On its face, that law makes sense. But now, almost forty years later, it’s being used unfairly against the cannabis industry. No cannabis business is allowed to write off business expenses on their taxes because, weed is technically still a schedule I substance. According to the feds, cannabis businesses in Colorado (and anywhere in the US) are dealing hard drugs and therefore are ineligible for almost any business-related tax expenses.
“That is what's creating these 90-percent tax rates for these companies,” Peterson says. They don't get to deduct labor expenses, benefit expenses, building costs, insurance lines or even office supplies, he says.
“They're paying 100 percent tax on all of that.”
As Ryan Buffkin, the part-owner and master grower for Denver Recreation (DenRec), put it, if they make a million dollars of profit for the year, they only get to walk away with around $50,000 of that.
“Any ‘normal’ company with a million dollars being brought in, would walk with closer to $250,000 to $300,000,” Buffkin says. “So, if we're a million dollars successful, we're still far less successful than those ‘normal’ companies.”
There’s nothing fair about that.
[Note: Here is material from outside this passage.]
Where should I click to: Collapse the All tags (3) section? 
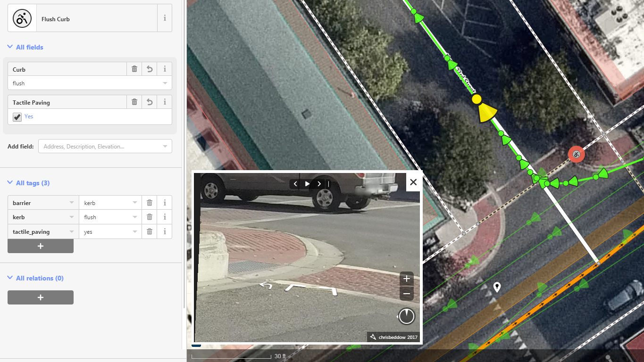[33, 183]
And, it forces many of these businesses onto very tight margins — thin ice, existing one month to the next, as the IRS bleeds them like a stuck pig.
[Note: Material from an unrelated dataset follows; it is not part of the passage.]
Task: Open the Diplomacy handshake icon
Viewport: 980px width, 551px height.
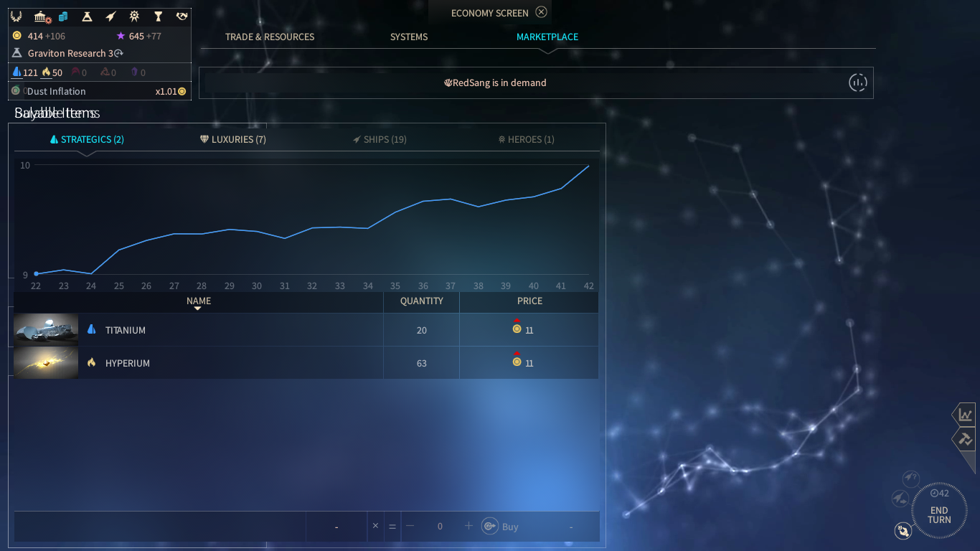Action: coord(182,16)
And now, this year, as a global pandemic rages all around us, and as the world scrambles to stay on its feet, the IRS has announced that they are going to be increasing the number of cannabis businesses that they audit this year.
“Obviously it’s in the IRS’ best interest to audit these cannabis companies,” says Peterson. “I'm sure in their minds, it’s all just low-hanging fruit.”
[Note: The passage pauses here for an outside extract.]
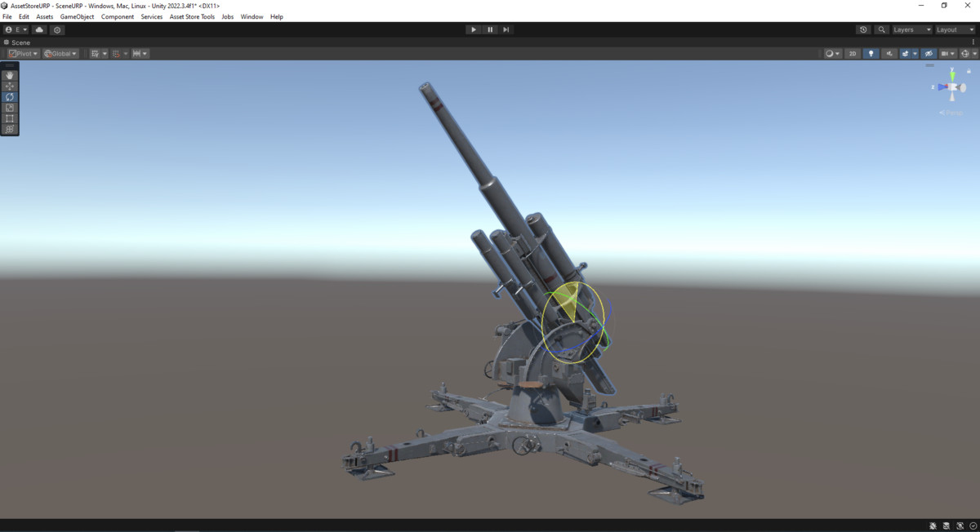Open the undo history
The width and height of the screenshot is (980, 532).
[863, 29]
Easy pickings, in other words. And, besides, who cares if these businesses are already off kilter and unstable? Who cares that this year has already been a gauntlet for those in the cannabis industry? Who cares if they go under because they can’t afford an audit, or because the IRS finds out they tried to write off printer paper and ballpoint pens?
Attempts to reach the IRS for comment on this story, naturally, were never responded to.
The IRS has got a golden goose in the cannabis industry right now, and it seems like they are preparing to squeeze it dry. The only thing at this point that’s going to change this situation would be federal decriminalization or outright legalization of cannabis — because then, and only then, would all of these banking and taxation issues be resolved.
And despite the current administration, according to Peterson, there might actually be some hope in that regard.
“There is light at the end of the tunnel,” Peterson says. He refers back to the Great Depression of 1928, when alcohol prohibition was at its height. The government eventually realized in 1933 that legalizing alcohol would be an easy tax-cash-grab. Which at the time, the feds desperately needed (not so unlike our current situation, during the COVID-19 pandemic, and subsequent recession).
“This might be a similar opportunity for big progress in cannabis,” Peterson says. “If [cannabis] were legalized, that would solve a lot of these problems.”
And it would put money directly into Federal coffers, so they don’t have to send the IRS in to hound these small businesses and rob them of their legitimately earned profits.